The Greek Orthodox Cathedral of Saint George holds a special place in the hearts of many Lebanese because of its unique location overlooking Parliament Square right in the heart of Beirut’s city center.
The Cathedral of Saint George is the Mother Cathedral of Beirut’s Greek Orthodox community.
It’s the “Thronos”, the throne of the Greek Orthodox Metropolitan of Beirut and its dependencies.
The Cathedral is the oldest church in the city of Beirut and one of the oldest in the region. The first Christian temple ever built in the very location goes back to the mid-sixth century AD and it’s closely associated with Beirut’s famous Law School.
Close links have developed between the Law School of Beirut and the Church. The bishop of Beirut Eustathius (Eustache), by decree of the Byzantine Emperor Theodosius II in the year 449 or 450, managed to give the city of Beirut, the title of “Metropolis”, a privilege that until then belonged to the city of Tyre which was the capital of Phoenicia.
The Cathedral of Saint George in Beirut was built on the ruins of Anastasis Cathedral
Efstathius also built in Beirut a large cathedral, the church of the Resurrection (Anastasis Church), which bordered on the “auditoria”, the classrooms of the Law School of Beirut where Christian students worshiped in the afternoon after their lessons.
The Anastasis church was destroyed in 551 AD by a massive earthquake that devastated Beirut.

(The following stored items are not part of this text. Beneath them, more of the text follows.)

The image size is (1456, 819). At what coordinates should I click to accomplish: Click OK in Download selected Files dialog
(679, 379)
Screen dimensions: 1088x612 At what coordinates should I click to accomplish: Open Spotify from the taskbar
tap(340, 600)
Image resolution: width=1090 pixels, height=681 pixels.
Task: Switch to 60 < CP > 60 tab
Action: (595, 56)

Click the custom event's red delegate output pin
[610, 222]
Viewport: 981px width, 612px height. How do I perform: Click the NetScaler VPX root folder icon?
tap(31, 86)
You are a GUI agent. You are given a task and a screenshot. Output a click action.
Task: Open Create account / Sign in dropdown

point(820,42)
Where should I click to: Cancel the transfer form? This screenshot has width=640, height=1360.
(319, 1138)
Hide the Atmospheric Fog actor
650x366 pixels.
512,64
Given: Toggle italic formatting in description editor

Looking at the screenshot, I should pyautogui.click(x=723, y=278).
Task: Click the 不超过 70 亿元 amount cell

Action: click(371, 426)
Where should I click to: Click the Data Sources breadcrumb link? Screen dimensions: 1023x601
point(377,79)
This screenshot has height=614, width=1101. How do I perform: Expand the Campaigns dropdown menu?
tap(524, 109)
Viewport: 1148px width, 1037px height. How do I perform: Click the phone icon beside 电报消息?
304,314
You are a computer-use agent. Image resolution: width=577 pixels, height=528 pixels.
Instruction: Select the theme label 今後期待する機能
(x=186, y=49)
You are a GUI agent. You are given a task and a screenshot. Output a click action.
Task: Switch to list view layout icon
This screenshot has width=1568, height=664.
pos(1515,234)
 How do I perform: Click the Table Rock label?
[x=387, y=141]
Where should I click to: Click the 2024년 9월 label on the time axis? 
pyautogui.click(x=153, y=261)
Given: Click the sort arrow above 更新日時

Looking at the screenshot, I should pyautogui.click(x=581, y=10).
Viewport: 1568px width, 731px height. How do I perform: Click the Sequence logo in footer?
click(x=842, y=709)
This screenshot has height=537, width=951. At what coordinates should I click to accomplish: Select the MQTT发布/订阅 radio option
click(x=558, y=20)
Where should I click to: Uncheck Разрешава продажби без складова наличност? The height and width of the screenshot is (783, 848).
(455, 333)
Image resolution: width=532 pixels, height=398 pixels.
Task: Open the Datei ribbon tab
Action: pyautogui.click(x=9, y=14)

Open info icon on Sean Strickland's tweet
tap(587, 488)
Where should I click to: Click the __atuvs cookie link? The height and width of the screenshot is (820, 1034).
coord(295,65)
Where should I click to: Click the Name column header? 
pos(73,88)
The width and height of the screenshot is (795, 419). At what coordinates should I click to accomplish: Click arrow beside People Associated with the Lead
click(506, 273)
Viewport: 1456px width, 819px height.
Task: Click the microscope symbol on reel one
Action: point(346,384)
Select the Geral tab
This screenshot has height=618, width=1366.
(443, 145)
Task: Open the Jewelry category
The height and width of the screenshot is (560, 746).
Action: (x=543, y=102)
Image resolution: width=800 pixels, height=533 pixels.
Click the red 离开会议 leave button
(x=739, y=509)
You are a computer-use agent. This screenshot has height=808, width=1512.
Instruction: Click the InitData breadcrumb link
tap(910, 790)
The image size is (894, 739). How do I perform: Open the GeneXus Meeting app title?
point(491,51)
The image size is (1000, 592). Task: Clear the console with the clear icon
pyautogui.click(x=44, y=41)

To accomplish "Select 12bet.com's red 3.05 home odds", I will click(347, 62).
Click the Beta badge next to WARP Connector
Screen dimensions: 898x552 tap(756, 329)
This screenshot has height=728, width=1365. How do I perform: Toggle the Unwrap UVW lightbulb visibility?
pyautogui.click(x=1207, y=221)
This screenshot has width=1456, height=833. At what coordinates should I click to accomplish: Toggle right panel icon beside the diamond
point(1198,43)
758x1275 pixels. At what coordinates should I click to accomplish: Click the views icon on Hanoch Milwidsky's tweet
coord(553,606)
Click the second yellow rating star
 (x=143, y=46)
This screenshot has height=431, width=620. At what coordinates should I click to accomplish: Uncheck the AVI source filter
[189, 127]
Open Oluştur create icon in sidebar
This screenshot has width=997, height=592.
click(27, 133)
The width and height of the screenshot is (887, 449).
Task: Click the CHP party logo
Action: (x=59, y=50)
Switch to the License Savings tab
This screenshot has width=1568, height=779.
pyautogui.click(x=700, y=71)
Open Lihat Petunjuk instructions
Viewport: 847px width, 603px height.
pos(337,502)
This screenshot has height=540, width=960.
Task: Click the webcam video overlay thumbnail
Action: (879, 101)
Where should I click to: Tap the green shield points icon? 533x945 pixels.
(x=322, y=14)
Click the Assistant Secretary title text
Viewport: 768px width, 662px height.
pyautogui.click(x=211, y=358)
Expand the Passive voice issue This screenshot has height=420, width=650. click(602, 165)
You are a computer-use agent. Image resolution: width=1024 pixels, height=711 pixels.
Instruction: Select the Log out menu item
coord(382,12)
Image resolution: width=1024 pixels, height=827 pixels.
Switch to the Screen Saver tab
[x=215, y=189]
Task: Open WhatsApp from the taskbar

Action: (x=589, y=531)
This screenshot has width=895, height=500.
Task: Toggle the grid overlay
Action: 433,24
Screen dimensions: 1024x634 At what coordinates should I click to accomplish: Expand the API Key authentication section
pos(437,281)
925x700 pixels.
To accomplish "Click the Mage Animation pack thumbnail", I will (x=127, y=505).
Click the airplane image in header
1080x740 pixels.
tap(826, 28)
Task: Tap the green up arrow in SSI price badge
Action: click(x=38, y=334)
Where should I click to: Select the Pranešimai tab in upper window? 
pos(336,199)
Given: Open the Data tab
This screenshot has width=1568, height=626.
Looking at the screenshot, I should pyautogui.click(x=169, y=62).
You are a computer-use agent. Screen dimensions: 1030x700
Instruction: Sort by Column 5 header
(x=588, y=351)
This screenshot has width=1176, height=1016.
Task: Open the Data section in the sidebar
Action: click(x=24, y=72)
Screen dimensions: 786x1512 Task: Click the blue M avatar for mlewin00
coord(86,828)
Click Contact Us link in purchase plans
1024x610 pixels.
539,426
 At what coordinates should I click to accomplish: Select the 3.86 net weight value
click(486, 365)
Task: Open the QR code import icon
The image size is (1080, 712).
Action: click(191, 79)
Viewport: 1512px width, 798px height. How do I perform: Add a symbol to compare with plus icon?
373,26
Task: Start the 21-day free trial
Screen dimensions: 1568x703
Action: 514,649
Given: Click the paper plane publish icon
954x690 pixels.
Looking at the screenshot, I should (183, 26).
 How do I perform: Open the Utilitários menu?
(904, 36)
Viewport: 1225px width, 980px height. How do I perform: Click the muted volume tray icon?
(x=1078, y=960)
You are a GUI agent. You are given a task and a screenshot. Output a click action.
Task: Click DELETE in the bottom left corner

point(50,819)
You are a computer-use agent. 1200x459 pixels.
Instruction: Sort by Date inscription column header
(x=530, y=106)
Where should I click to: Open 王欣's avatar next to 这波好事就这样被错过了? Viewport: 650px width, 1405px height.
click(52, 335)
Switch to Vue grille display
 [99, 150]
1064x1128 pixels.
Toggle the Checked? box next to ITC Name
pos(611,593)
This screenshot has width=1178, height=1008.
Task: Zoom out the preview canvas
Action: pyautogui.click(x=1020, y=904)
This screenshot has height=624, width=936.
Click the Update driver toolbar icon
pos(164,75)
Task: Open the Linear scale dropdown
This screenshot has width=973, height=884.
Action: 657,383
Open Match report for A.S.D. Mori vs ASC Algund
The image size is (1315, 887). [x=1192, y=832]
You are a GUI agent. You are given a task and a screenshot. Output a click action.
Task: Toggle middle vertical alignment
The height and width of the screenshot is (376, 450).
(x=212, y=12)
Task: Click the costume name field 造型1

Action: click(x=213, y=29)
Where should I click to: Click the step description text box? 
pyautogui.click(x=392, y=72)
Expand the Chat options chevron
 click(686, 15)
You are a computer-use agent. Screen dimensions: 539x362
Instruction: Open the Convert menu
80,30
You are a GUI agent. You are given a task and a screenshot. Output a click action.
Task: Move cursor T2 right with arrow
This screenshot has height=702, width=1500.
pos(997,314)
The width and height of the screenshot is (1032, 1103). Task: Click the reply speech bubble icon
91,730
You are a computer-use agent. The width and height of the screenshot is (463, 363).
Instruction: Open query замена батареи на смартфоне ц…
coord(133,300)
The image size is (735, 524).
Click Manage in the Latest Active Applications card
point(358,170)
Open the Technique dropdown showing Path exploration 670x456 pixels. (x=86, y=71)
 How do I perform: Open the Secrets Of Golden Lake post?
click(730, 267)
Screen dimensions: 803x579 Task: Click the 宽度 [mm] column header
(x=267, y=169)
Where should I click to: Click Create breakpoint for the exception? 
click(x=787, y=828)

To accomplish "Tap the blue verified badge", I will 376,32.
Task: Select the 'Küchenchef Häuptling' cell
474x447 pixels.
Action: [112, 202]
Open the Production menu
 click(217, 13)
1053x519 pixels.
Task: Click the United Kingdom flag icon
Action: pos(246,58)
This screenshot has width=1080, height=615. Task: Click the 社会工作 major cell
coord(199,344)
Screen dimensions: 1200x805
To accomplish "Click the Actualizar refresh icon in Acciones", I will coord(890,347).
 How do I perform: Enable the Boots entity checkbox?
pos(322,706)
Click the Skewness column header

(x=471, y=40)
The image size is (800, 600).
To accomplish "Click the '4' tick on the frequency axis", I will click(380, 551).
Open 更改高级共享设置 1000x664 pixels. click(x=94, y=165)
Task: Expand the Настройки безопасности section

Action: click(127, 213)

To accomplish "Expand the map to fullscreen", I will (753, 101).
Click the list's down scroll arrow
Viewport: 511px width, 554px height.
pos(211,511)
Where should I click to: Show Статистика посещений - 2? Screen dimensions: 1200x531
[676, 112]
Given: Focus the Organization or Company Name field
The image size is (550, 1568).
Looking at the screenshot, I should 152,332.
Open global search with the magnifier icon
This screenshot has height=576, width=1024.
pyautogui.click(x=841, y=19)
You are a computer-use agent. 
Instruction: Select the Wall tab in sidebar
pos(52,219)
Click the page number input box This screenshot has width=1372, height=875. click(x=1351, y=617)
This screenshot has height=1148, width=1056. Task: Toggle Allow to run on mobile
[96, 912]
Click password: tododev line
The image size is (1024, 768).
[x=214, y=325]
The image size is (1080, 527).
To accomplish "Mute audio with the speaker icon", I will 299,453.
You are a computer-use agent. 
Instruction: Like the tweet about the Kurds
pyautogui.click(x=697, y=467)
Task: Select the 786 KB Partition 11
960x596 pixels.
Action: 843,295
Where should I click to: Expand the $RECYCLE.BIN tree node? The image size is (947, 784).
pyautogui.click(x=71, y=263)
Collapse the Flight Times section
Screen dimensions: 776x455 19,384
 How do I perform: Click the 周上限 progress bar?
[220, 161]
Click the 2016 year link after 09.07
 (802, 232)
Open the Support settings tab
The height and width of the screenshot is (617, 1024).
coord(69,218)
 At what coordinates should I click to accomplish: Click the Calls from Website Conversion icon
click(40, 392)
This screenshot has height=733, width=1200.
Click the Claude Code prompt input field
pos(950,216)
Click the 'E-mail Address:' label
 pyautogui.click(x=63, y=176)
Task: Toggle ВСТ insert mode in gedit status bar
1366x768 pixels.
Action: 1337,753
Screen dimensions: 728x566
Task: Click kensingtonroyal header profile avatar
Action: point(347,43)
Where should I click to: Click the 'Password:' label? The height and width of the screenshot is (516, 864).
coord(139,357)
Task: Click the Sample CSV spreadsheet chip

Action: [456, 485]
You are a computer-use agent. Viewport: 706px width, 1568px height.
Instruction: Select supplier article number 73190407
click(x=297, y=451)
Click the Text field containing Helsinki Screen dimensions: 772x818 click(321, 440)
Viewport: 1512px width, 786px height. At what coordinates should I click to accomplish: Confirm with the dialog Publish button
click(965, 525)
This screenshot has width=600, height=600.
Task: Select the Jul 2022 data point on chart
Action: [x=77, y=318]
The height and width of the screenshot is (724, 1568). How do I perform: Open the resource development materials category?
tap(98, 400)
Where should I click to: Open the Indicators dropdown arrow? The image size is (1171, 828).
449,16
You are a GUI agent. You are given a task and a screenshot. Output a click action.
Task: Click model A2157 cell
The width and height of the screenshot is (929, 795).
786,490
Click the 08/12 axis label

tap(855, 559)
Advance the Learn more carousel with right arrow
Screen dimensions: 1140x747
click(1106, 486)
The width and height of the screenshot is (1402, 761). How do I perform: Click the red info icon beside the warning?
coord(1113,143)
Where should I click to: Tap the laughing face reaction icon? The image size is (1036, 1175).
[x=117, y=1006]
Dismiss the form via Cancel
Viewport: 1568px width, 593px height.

After the earthquake of 551, the Anastasis Cathedral was built again around the twelfth century. In 1759 the cathedral was again shaken by another earthquake. It was then destroyed again to be rebuilt with a single altar, this time dedicated to Saint George.
Ultimately the design turned out to be untenable; the cathedral collapsed again three years later after it was rebuilt. Finally, in 1772 it was erected once more with three new altars as it still stands today.
In 1994, archaeological excavations undertaken within and in the vicinity of the Saint George Cathedral unveiled a number of artifacts and vestiges spanning the Hellenistic, Roman, Byzantine, Medieval and Ottoman eras.
The artifacts are housed in a museum consisting of a crypt running under a part of the cathedral where visitors walk through 12 stops showcasing the different archaeological and historical layers.
The display includes a number of finds such as oil lamps, smoking pipes, pottery, statuettes and Christian vessels and ornaments. Other vestiges kept in-situ include parts of the older churches’ altars and apse, mosaics, stone engravings, tombstones and columns.
The excavated area also includes a necropolis where 25 burials were opened. Among the uncovered tombs was a one containing the skeleton of a man wearing a bronze tiara, with an iron arrowhead and three bronze amulets placed over his chest.
Cathedral suffers new damage
During the Lebanese civil war, the Cathedral suffered many attacks of theft and vandalism, as well as the effects of nature’s impact in a region considered a war zone and confrontation line. In 1998, the restoration multi-phase project started on the 15th of December, 2003, when the Cathedral once again opened its doors to the faithful.
More recently, the deadly explosion in Beirut in August 2020 damaged the Cathedral, when a large amount of ammonium nitrate stored at the Port of Beirut exploded, causing at least 218 deaths.
The blast was so powerful that it physically shook the whole country of Lebanon. It was felt in Turkey, Syria, Palestine, Jordan, and Israel, as well as parts of Europe, and was heard in Cyprus, more than 240 km (150 mi) away.
The Cathedral suffered extensive damage and it took months before it was restored to its former glory.